Zwischen § 1 UWG und § 1 GWB: Wo sind die Rundfunkanstalten?

Heute mal wieder eine juristische Denksportaufgabe zum Test auf die Geistesgegenwart bei der Lektüre. In der JuS 2016, 86 (87 f) lesen wir:

II. Danach wendet sich der BGH der Frage zu, ob die Kündigung des Vertrags wegen Verstoßes gegen § 1 UWG unwirksam sein kann. Nach dem Vortrag der Kl. habe der Bekl. mit den anderen öffentlich-rechtlichen Rundfunkanstalten vereinbart, den Einspeisevertrag vom 27.2.2008 zu kündigen und keinen neuen Einspeisevertrag abzuschließen. Die Kl. habe weiter vorgetragen, der Bekl. habe die Kündigung des Einspeisevertrags in Vollzug dieser Absprache erklärt. Ein Verstoß scheitere nicht daran, dass die öffentlich-rechtlichen Rundfunkanstalten den Vertrag gemeinsam abgeschlossen hätten. Der Bekl. habe nämlich nicht geltend gemacht, dass der Vertrag nur gemeinsam gekündigt werden konnte. Daher sei die vom Bekl. ausgesprochene Kündigung des Einspeisevertrags wegen Verstoßes gegen § 1 UWG unwirksam, wenn er den Entschluss hierzu nicht auf Grund einer autonomen Entscheidung gefasst, sondern in Vollziehung der kartellrechtswidrigen Absprache gehandelt habe.

Was ist hier nicht in Ordnung?

Wie häufig ist der erste Schritt zur Problemlösung der, dass man die genannte Norm nachliest. § 1 UWG lautet:

Dieses Gesetz dient dem Schutz der Mitbewerber, der Verbraucherinnen und Verbraucher sowie der sonstigen Marktteilnehmer vor unlauteren geschäftlichen Handlungen. Es schützt zugleich das Interesse der Allgemeinheit an einem unverfälschten Wettbewerb.

Man sieht sofort, dass dieser Paragraph nicht der richtige sein kann. Das war gewissermaßen der destruktive Teil der Lösung. Schwieriger ist der konstruktive Teil, wenn man nicht gleich im BGH-Urteil nachschlagen will. Hier hilft der Hinweis auf das Kartellrecht, um die Assoziationskette hin zum GWB auszulösen. Sollte vielleicht § 1 GWB gemeint sein?

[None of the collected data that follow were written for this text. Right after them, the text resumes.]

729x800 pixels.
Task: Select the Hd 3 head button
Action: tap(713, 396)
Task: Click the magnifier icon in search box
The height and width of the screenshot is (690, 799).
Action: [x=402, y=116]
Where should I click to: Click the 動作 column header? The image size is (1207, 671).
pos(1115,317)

Dieser lautet:

Vereinbarungen zwischen Unternehmen, Beschlüsse von Unternehmensvereinigungen und aufeinander abgestimmte Verhaltensweisen, die eine Verhinderung, Einschränkung oder Verfälschung des Wettbewerbs bezwecken oder bewirken, sind verboten.

Diese Bestimmung passt in die Argumentation und auf sie bezieht sich auch der BGH, Urt. v. 16.6.2015, KZR 3/14, Rn. 52:

II. Die Auffassung des Berufungsgerichts, die Kündigung sei nicht wegen Verstoßes gegen § 1 GWB unwirksam, hält dagegen der rechtlichen Überprüfung nicht stand.

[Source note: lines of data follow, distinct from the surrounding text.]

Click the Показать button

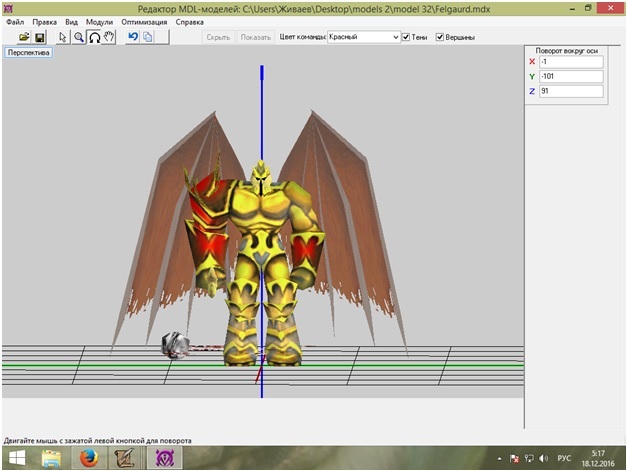pyautogui.click(x=255, y=37)
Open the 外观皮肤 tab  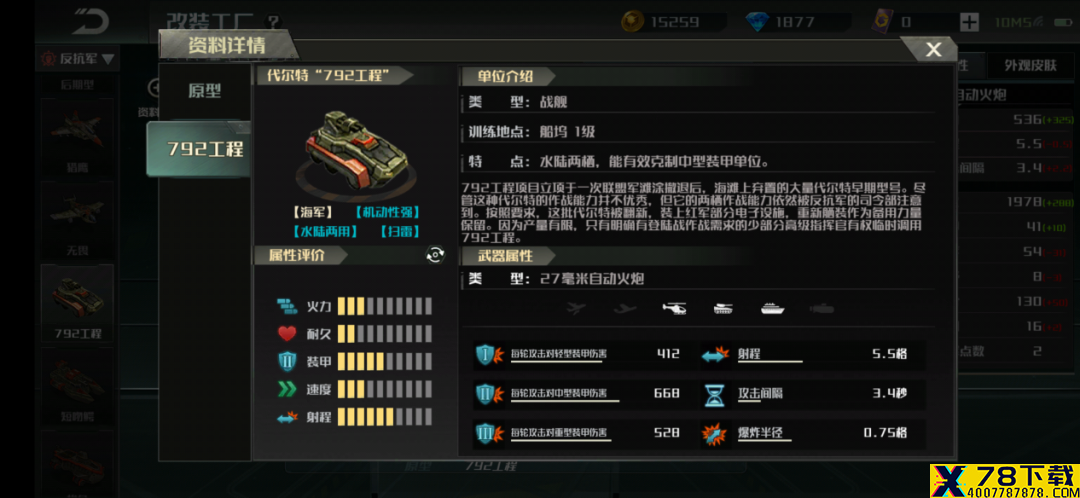[1030, 65]
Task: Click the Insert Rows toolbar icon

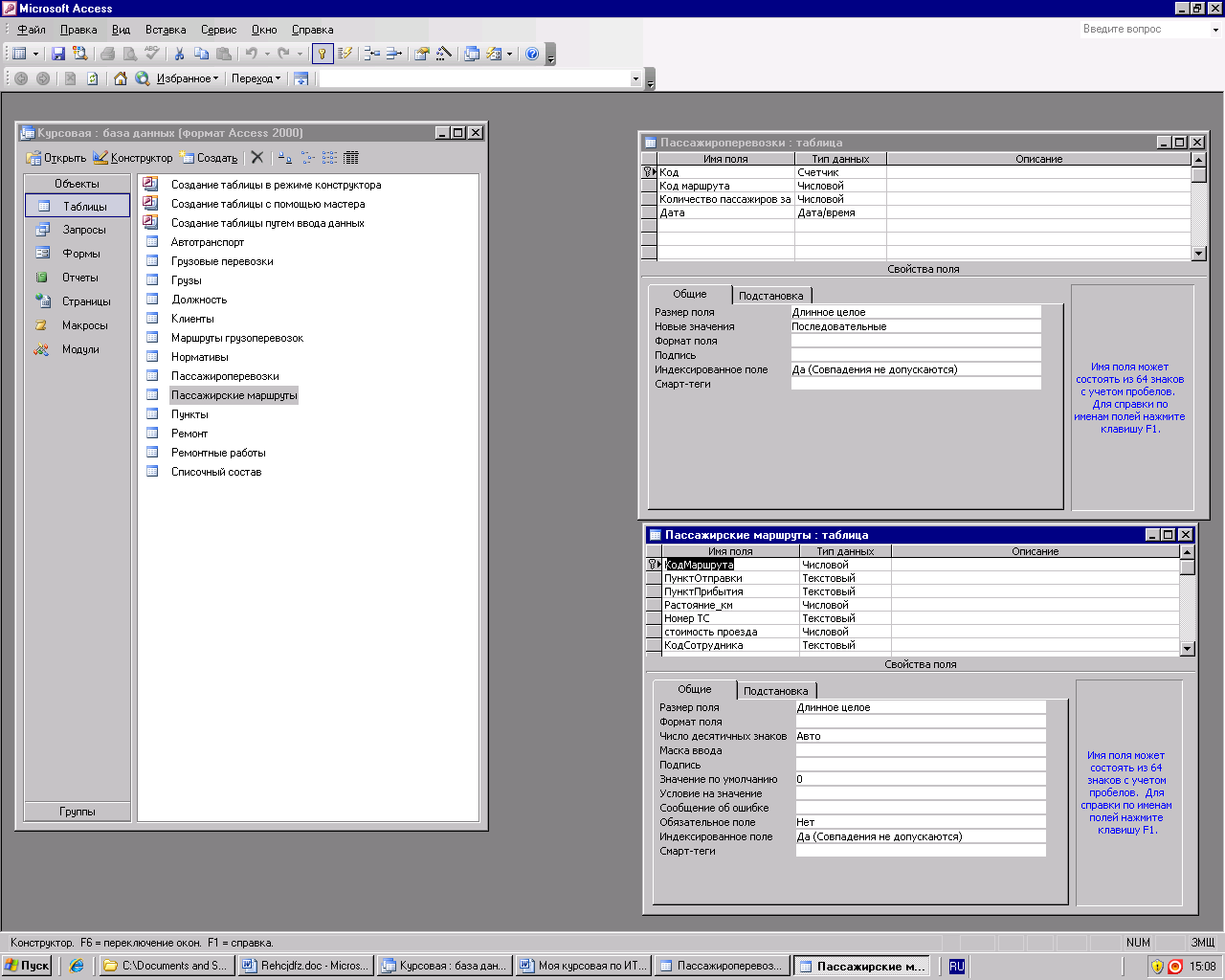Action: (372, 55)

Trotz dieses kleinen Schönheitsfehlers in der Urteilsanmerkung kann diese zur Lektüre empfohlen werden.

Zugleich kann man diese kleine Verwechslung zum Anlass nehmen, sich wieder einmal die Abgrenzung zwischen UWG und GWB mit einer populären „Faustformel“ vor Augen zu führen:

  • Das UWG schützt das „Wie“ des Wettbewerbs.
  • Das GWB schützt das „Ob“ des Wettbewerbs.